Excerpt provided: Begin

Ready for Home

It’s been such an amazing three weeks traveling across Europe. I’ve experienced and done more things than I can even remember (seriously the profs make our groups recount what we did every 4-5 days or so and we can hardly remember without looking at our itinerary). Sometimes it’s even hard to remember what we did one day ago because we do so much! We’ve been flooded with new memories, experiences, and friends, and it’s been the best time ever.

While I’ve had the best trip in Europe, I am really looking forward to being back in America. I’ve missed so many things about our culture that we take for granted until we leave. Some specific cultural things I’ve missed are free water, free restrooms, pizza that’s actually sliced for you, venmo (at restaurants they give you one check the majority of the time and it’s always difficult keeping track of who you owe in euros), American fast food restaurants (taco bell), English, and more.

It’s been such a great trip, but it’ll feel good to be back 🙂



Yesterday we visited two businesses in Germany- Gentex and Dynajet! Dynajet is a company that makes long lasting, high pressure water jetting systems. It was interesting to hear about the culture of the business and different business and engineering strategies they have.

Excerpt provided: End
Raw data: Begin

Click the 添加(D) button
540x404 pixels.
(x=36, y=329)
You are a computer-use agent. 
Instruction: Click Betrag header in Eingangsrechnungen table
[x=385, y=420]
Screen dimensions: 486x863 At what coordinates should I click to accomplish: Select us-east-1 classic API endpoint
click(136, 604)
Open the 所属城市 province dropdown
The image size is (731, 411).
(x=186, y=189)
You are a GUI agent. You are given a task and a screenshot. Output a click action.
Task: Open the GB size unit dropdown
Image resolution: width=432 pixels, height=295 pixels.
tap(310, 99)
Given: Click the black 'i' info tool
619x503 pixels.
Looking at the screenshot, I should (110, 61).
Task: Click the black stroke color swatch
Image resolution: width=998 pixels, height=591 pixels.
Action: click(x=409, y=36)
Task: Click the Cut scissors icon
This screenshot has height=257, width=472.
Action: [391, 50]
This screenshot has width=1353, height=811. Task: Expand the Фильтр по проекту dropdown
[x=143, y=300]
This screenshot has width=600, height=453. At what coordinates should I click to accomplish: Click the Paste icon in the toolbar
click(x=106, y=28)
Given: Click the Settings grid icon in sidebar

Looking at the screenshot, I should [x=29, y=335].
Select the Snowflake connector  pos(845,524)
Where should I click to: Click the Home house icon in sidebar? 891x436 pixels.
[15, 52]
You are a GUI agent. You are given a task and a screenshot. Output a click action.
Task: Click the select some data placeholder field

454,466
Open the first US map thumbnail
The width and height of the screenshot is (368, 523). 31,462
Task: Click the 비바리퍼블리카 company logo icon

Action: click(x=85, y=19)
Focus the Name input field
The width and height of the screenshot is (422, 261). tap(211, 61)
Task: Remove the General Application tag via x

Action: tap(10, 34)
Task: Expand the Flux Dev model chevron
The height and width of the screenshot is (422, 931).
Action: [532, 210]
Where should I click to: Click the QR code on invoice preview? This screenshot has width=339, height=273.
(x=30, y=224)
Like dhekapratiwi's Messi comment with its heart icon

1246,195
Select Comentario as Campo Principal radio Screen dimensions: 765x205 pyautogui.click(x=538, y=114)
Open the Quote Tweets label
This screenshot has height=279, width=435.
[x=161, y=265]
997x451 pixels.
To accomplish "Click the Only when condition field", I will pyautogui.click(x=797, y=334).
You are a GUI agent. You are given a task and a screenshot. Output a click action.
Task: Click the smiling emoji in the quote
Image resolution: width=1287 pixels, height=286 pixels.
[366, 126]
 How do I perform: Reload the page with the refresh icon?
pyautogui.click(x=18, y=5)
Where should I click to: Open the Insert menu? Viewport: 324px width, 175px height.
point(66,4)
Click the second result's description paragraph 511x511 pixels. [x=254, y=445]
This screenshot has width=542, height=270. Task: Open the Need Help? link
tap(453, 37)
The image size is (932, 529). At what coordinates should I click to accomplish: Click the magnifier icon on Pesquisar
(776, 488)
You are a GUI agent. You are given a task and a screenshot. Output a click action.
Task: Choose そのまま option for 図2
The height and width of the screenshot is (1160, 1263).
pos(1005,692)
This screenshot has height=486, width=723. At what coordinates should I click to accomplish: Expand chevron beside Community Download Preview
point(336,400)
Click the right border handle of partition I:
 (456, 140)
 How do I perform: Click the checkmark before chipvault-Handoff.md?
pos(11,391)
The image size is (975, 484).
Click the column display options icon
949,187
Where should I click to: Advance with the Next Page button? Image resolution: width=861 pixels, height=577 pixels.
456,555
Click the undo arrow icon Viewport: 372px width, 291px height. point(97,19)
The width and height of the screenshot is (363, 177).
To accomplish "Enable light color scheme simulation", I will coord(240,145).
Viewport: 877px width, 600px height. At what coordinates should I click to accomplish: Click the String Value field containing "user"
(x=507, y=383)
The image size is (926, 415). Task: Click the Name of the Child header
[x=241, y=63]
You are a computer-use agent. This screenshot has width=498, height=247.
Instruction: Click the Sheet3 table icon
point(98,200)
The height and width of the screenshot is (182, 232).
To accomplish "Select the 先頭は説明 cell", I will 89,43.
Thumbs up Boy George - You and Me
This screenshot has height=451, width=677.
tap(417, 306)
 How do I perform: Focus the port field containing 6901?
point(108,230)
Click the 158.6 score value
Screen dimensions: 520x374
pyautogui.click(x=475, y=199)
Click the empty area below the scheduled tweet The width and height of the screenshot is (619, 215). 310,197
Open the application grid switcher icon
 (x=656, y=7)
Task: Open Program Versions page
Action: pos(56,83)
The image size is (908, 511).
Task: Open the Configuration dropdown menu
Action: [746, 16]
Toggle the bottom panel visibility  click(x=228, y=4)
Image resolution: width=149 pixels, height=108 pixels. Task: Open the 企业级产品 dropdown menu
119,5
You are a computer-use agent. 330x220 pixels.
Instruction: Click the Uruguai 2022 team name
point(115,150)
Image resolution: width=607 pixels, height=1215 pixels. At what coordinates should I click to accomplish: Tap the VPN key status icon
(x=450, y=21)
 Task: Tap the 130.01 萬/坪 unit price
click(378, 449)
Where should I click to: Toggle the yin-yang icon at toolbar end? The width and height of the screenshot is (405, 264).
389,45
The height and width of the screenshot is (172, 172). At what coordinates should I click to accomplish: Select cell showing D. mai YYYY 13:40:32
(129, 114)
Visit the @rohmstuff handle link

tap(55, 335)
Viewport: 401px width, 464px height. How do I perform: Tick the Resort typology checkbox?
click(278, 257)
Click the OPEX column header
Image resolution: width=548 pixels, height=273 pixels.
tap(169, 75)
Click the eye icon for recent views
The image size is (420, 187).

Raw data: End

= Questions on the material =
1. Set down, word for word, the stretch of the blog post about the Europe trip from "While I’ve had" through "strategies they have.".
2. Take the blog post about the Europe trip further, picking up directly after its last sentence.

= Answers for this exercise =
1.
While I’ve had the best trip in Europe, I am really looking forward to being back in America. I’ve missed so many things about our culture that we take for granted until we leave. Some specific cultural things I’ve missed are free water, free restrooms, pizza that’s actually sliced for you, venmo (at restaurants they give you one check the majority of the time and it’s always difficult keeping track of who you owe in euros), American fast food restaurants (taco bell), English, and more.

It’s been such a great trip, but it’ll feel good to be back 🙂



Yesterday we visited two businesses in Germany- Gentex and Dynajet! Dynajet is a company that makes long lasting, high pressure water jetting systems. It was interesting to hear about the culture of the business and different business and engineering strategies they have.

2.
After a German buffet dinner at our hotel we had a group meeting to discuss the businesses we visited. I learned how to do a SWOT analysis for businesses and realized that this type of analysis could work for many different organizations (for example, hospitals!)

My group analyzed Dynajet as a company, and this is what we came up with:


  1. The company has a very passionate and charismatic leader.
  2. They don’t have many competitors (one was mentioned)
  3. They have many different models of water jetting systems to accommodate different needs

Weaknesses/ threats

  1. It’s a small company so if a lot of people get sick or they receive too many orders, they may not be able to keep up with the demand.


  1. There are much older and dirtier buildings in Europe that need more cleaning/restoration.
  2. There are a lot of people seen cleaning in the streets, so we could assume there would be need for a jetting system.

Overall another great day in Germany, and excited to keep learning and experiencing more new things!!



Bonjour from Paris! My assigned topic for the trip was the Catacombs! After an amazing time going up the Eiffel tower that morning, we had the option to go see the catacombs. The majority of us went because it sounded really interesting. Professor Brouwer said “it’s the most unusual tourist spot,” and it really is.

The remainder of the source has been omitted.